For LangChain and LangGraph applications, tracing is near-automatic. Set two environment variables pointing to your LangSmith project, and every run of your chain gets logged. For applications not using LangChain, the SDK lets you manually wrap LLM calls and chain steps to capture the same level of detail.
The trace view is where debugging happens. When a user reports that your application gave a bad answer, you find the trace for that request, open it, and walk through each step. You see the exact prompt sent to the model at each stage, the model's output, how that output was parsed and passed to the next step, and where something went wrong. This kind of post-hoc debugging is much harder without trace data.
Evaluation infrastructure
LangSmith's evaluation tools are its distinguishing feature compared to simpler observability platforms. The system is built around three components: datasets, evaluators, and runs.

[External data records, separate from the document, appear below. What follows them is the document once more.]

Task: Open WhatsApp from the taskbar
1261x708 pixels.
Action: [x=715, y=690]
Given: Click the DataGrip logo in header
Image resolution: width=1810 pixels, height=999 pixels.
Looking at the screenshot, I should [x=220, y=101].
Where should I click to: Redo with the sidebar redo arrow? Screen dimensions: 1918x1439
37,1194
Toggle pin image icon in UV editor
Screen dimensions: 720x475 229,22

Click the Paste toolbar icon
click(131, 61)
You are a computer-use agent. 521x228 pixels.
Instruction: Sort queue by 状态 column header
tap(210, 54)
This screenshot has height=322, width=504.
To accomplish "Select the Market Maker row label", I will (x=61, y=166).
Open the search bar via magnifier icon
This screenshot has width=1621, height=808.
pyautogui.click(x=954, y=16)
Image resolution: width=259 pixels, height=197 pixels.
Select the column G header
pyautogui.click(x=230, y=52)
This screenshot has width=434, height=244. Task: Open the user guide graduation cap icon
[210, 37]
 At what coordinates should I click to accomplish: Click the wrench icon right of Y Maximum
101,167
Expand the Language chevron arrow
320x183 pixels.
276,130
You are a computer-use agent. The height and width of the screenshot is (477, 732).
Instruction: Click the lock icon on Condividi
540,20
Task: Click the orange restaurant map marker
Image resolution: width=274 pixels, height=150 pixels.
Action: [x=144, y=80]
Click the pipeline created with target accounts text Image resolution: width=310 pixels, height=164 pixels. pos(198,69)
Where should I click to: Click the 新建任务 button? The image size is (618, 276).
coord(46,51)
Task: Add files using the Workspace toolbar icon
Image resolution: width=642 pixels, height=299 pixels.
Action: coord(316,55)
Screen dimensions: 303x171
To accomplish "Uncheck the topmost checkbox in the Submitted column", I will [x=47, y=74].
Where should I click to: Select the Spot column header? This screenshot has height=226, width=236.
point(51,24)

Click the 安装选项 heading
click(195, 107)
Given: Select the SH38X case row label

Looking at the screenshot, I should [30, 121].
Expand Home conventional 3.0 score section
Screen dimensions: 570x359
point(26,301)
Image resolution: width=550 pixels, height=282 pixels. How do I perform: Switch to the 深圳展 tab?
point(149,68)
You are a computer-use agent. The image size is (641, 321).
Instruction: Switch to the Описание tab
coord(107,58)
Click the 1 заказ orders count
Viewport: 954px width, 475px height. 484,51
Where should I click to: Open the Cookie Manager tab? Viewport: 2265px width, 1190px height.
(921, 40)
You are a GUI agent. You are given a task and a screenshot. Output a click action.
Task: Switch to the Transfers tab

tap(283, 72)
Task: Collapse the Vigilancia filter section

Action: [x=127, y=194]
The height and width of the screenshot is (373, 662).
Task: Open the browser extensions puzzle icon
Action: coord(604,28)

Datasets are collections of input/output pairs that represent test cases. The insight that makes LangSmith's dataset workflow practical is that you can build datasets from production traces. When you see a real request where the response was particularly good or particularly bad, you can add it to an eval dataset with one click. This means your eval sets are grounded in real usage patterns rather than synthetic examples.
Evaluators score the outputs your application produces against the expected outputs in the dataset. LangSmith supports two types. Custom evaluators are Python functions you write that take an input, an output, and optionally a reference output, and return a score. LLM-as-judge evaluators send the response to another LLM with a scoring prompt and parse the score from that response. Both types are useful. Custom evaluators are precise but require you to write the scoring logic. LLM-as-judge handles qualitative dimensions. does this answer sound helpful? is the tone appropriate? These are hard to express as code.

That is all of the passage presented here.